C# Web Services SOAP – Multiple DTOs vs Single DTO vs Primitives

csoapweb services

I'm wondering what's the best approach, and its advantages, when specifying parameters for the Web Service methods. Best to explain it through examples.

In my (SOAP) WebService, used by a Xamarin mobile app, I have a WebMethod SubmitForm(int, TransactionData, List<Answer>), where:

int is the ID of the Project and specifies which Database to connect to,

TransactionData is a DTO containing data about the user and the form, and

Answer is a DTO containing the ID and answer for a single question.

Because I have separate tables for TransactionData and Answers, these are fairly unrelated to each other, but I'm considering creating a new DTO, SubmitRequest, which would contain these 3 objects. What are the advantages and disadvantages of these options, apart for readability, and a minuscule overhead of instantiating and extracting from SubmitRequest?

Another situation to consider is a WebMethod which accepts a single primitive type, like int. Would it be better to just let it accept an int, or wrap it in a DTO, that contains just a single property? Frankly, I'm not a fan of the latter, because you end up with DTO for a string, int, etc.

Hence the question, what is the most advantageous for the system? Is there even a difference? Or maybe it's just a matter of personal preference?

Best Answer

There is a few things to unpack here:

Having multiple parameters in a method

It creates a dependency on the caller of the method because it now needs knowledge about order of parameters. Having a single parameter that semantically represents what the parameter is will help decouple things a little bit more. Use your judgment to determine how many parameters you tolerate before it's "too much".

Wrapping two models in a single model

It can go wrong or it could improve the semantics throughout your code.

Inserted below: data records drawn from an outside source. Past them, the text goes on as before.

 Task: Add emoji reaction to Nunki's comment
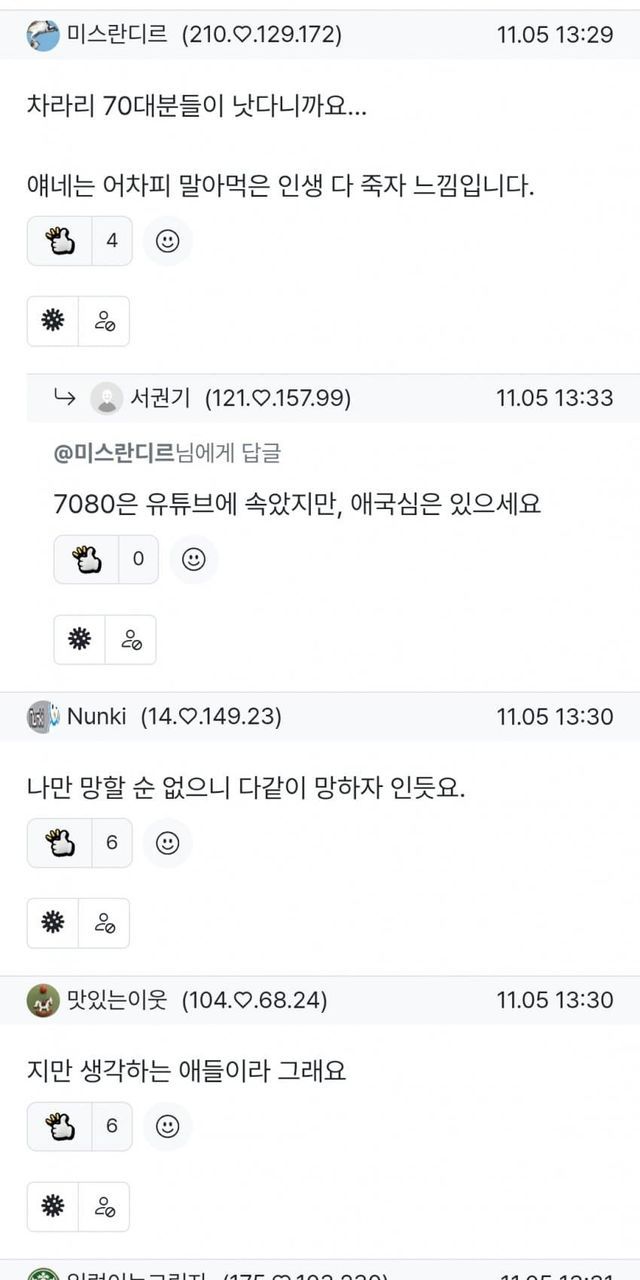coord(168,843)
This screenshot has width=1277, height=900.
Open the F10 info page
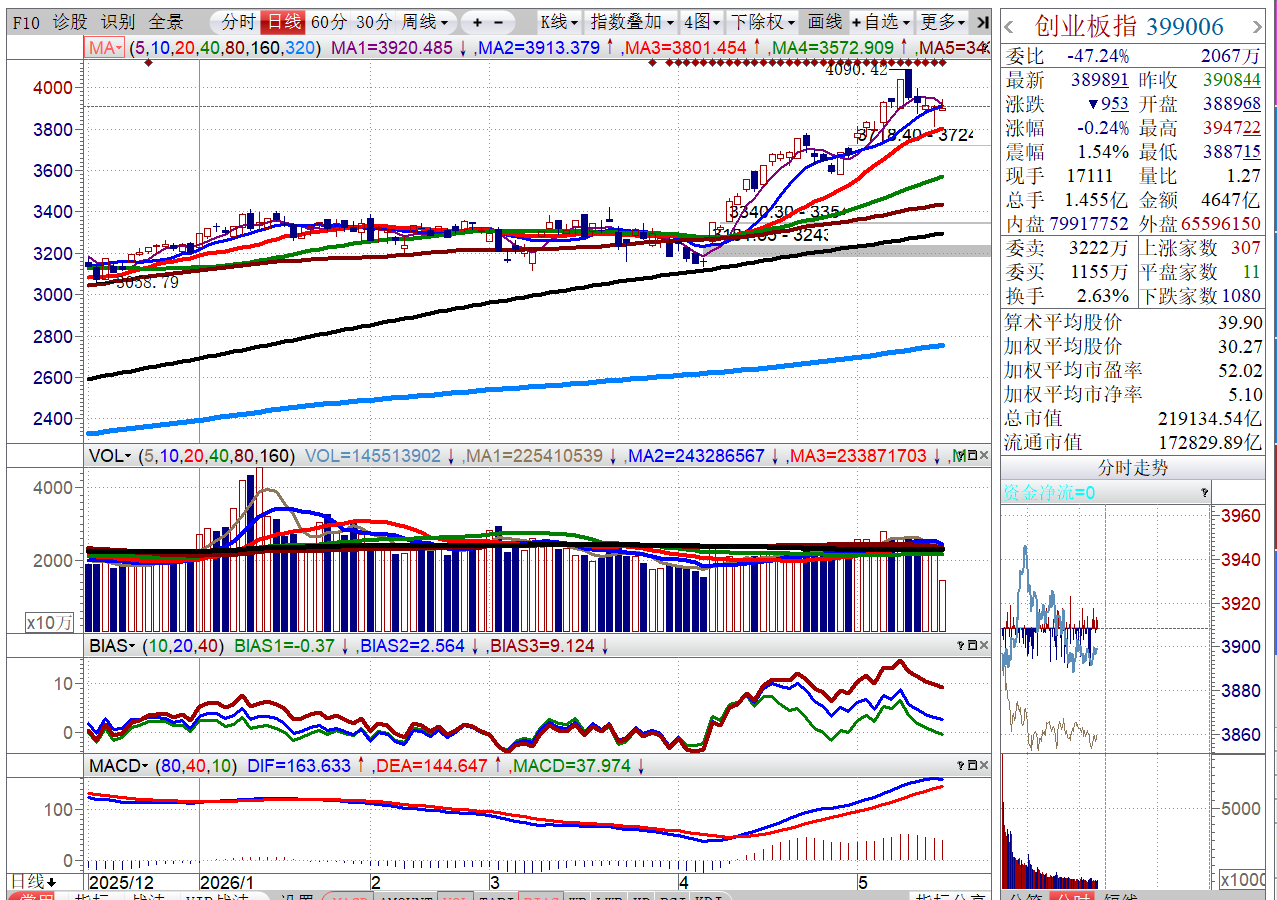[25, 22]

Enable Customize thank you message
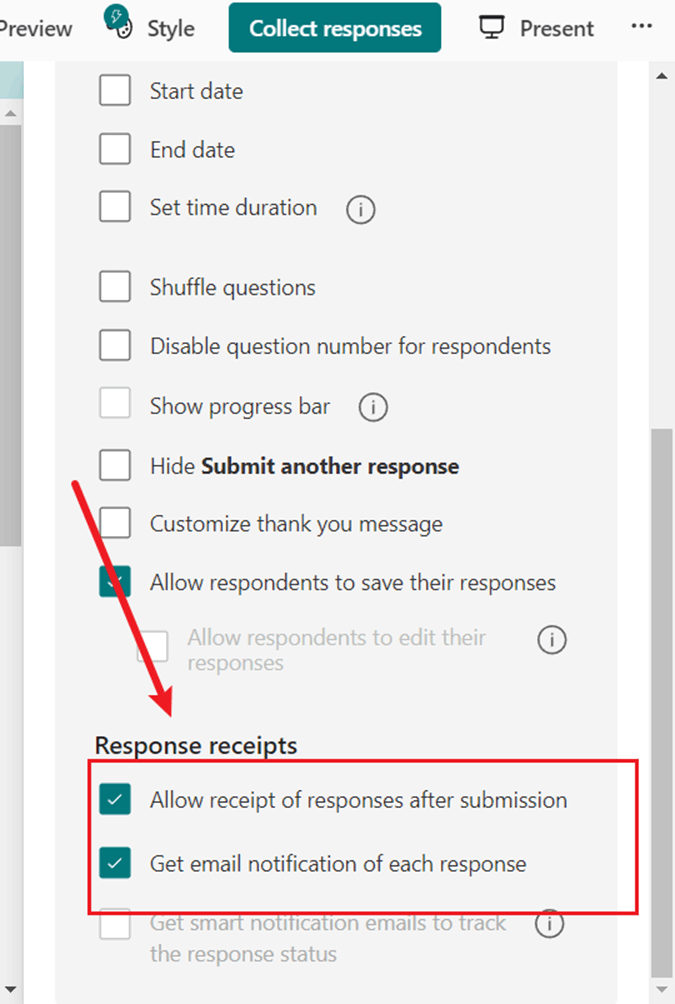115,522
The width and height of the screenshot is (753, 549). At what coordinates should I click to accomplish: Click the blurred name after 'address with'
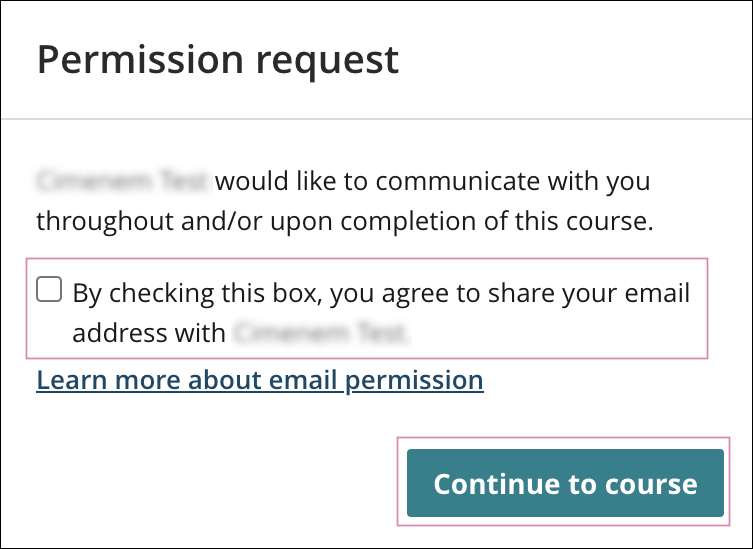coord(320,333)
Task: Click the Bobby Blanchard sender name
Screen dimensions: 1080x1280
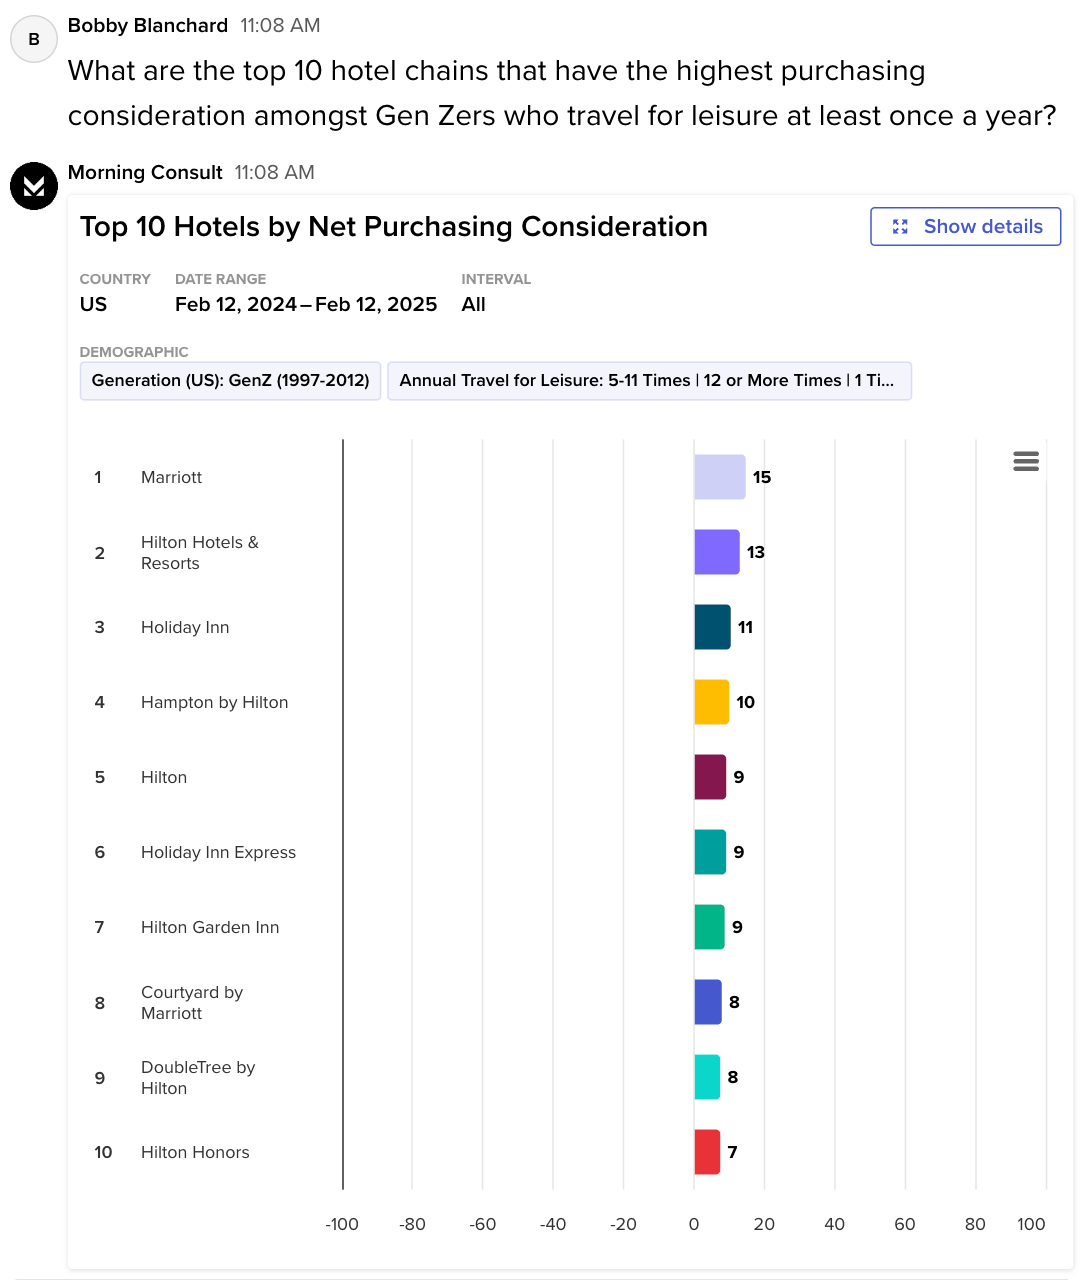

When you have several parameters in a method it is possible that they have some kind of affair (secret relationship), they don't know what to call it so it's up to you, they either belong to one another, one has the other, they both belong to a higher level of abstraction.

Something to add here is that your models/DTOs don't have to reflect your DB schema, therefore, just because you are putting both models in a DTO doesn't mean that they now need a Foreign Key to one-another, that is only necessary if you put one of the DTOs inside of the other.

Using a primitive method as a parameter

Is semantics worth the hassle? Sometimes it is, sometimes it's not. Do you see value in naming that a bit better? Should it be maybe a property of the infamous child product of the affair of all the parameters? Maybe. But if it's just one parameter and it's primitive... I would just whatever.

Hope this helps. Let me know your thoughts.